# Task brief:
Can you convert every line of the records below into a JSON list of strings, one string per line, skipping blank lines and leaving out the pictures?

# Provided records:
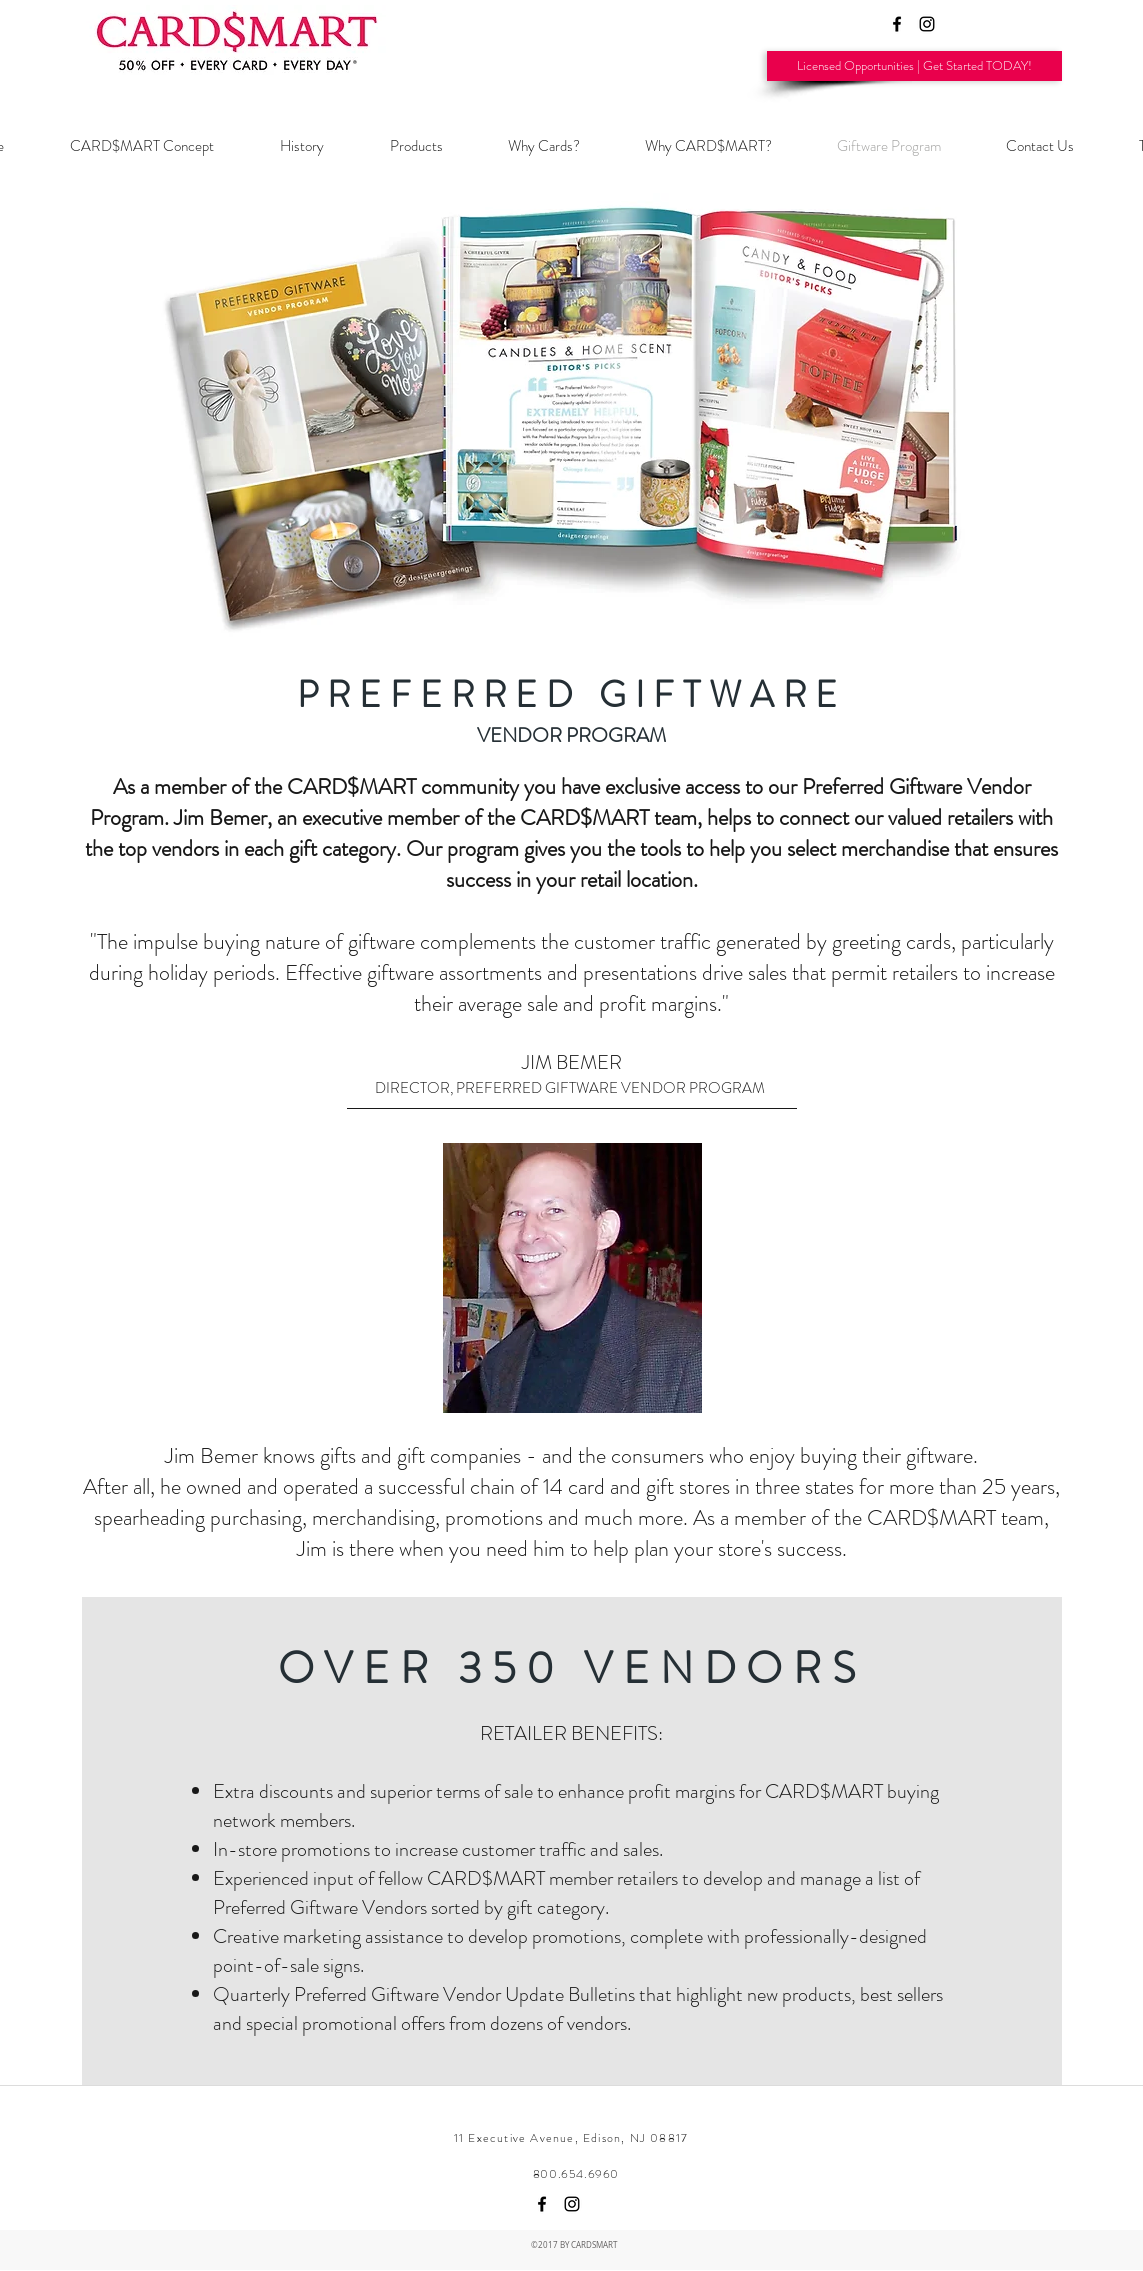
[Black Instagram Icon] (927, 24)
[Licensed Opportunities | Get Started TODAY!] (914, 66)
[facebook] (897, 24)
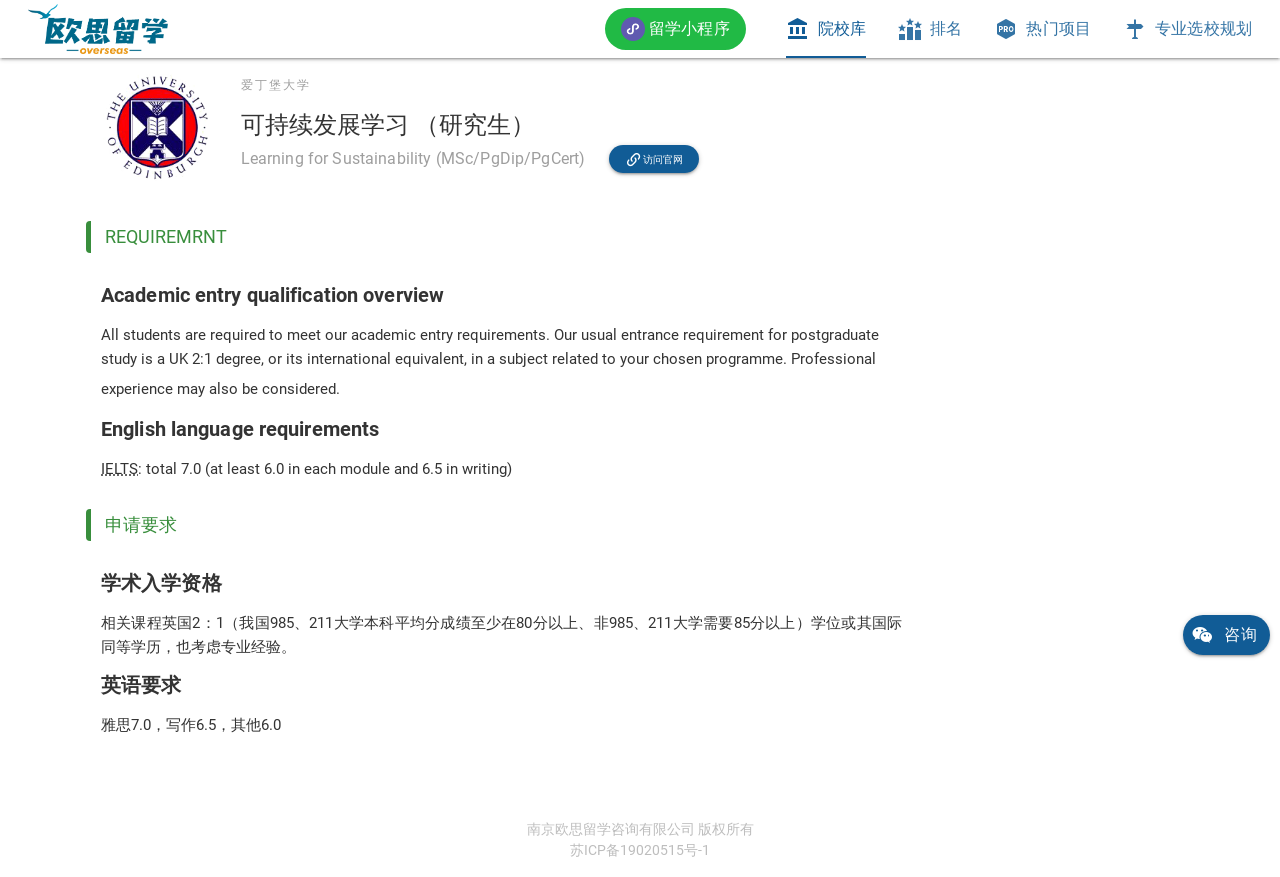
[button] (675, 28)
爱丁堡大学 (276, 85)
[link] (98, 29)
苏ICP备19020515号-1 (640, 850)
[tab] (826, 29)
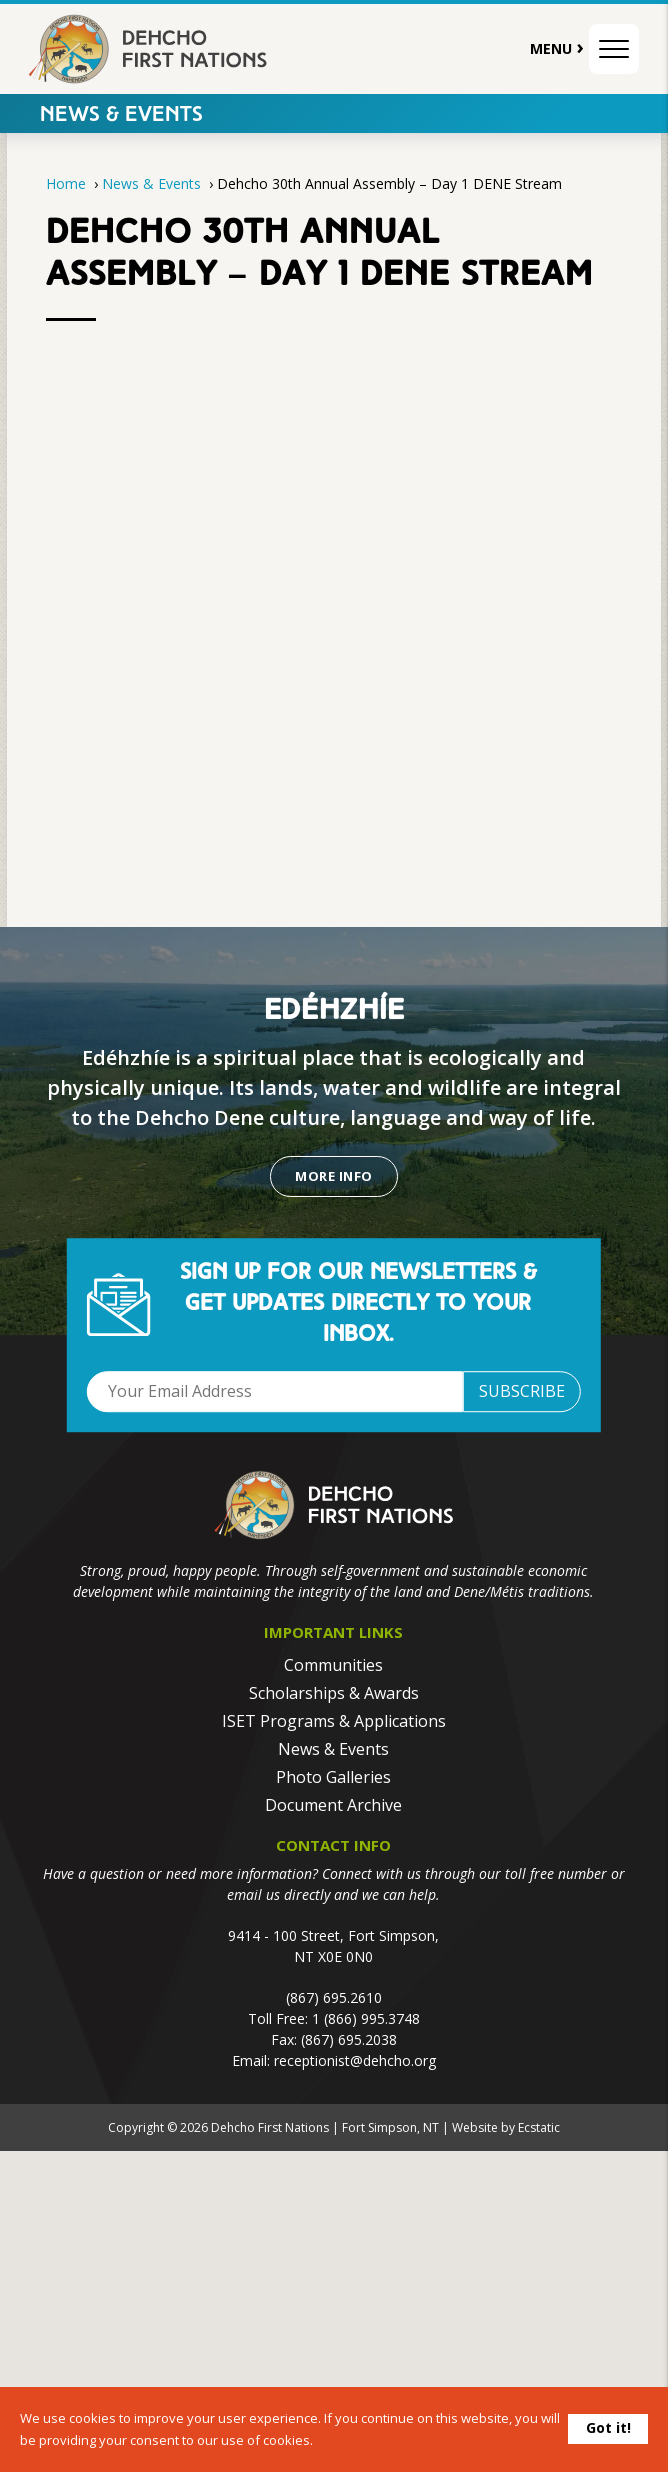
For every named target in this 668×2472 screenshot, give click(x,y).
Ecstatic (539, 2127)
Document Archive (333, 1805)
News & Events (121, 115)
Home (66, 183)
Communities (333, 1665)
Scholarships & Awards (334, 1693)
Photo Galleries (333, 1777)
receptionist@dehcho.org (355, 2060)
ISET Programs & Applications (334, 1721)
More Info (333, 1176)
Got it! (608, 2427)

# Exercise solution:
[
  "[Black Instagram Icon] (927, 24)",
  "[Licensed Opportunities | Get Started TODAY!] (914, 66)",
  "[facebook] (897, 24)",
  "[button] (675, 28)",
  "爱丁堡大学 (276, 85)",
  "[link] (98, 29)",
  "苏ICP备19020515号-1 (640, 850)",
  "[tab] (826, 29)",
  "For every named target in this 668×2472 screenshot, give click(x,y).",
  "Ecstatic (539, 2127)",
  "Document Archive (333, 1805)",
  "News & Events (121, 115)",
  "Home (66, 183)",
  "Communities (333, 1665)",
  "Scholarships & Awards (334, 1693)",
  "Photo Galleries (333, 1777)",
  "receptionist@dehcho.org (355, 2060)",
  "ISET Programs & Applications (334, 1721)",
  "More Info (333, 1176)",
  "Got it! (608, 2427)"
]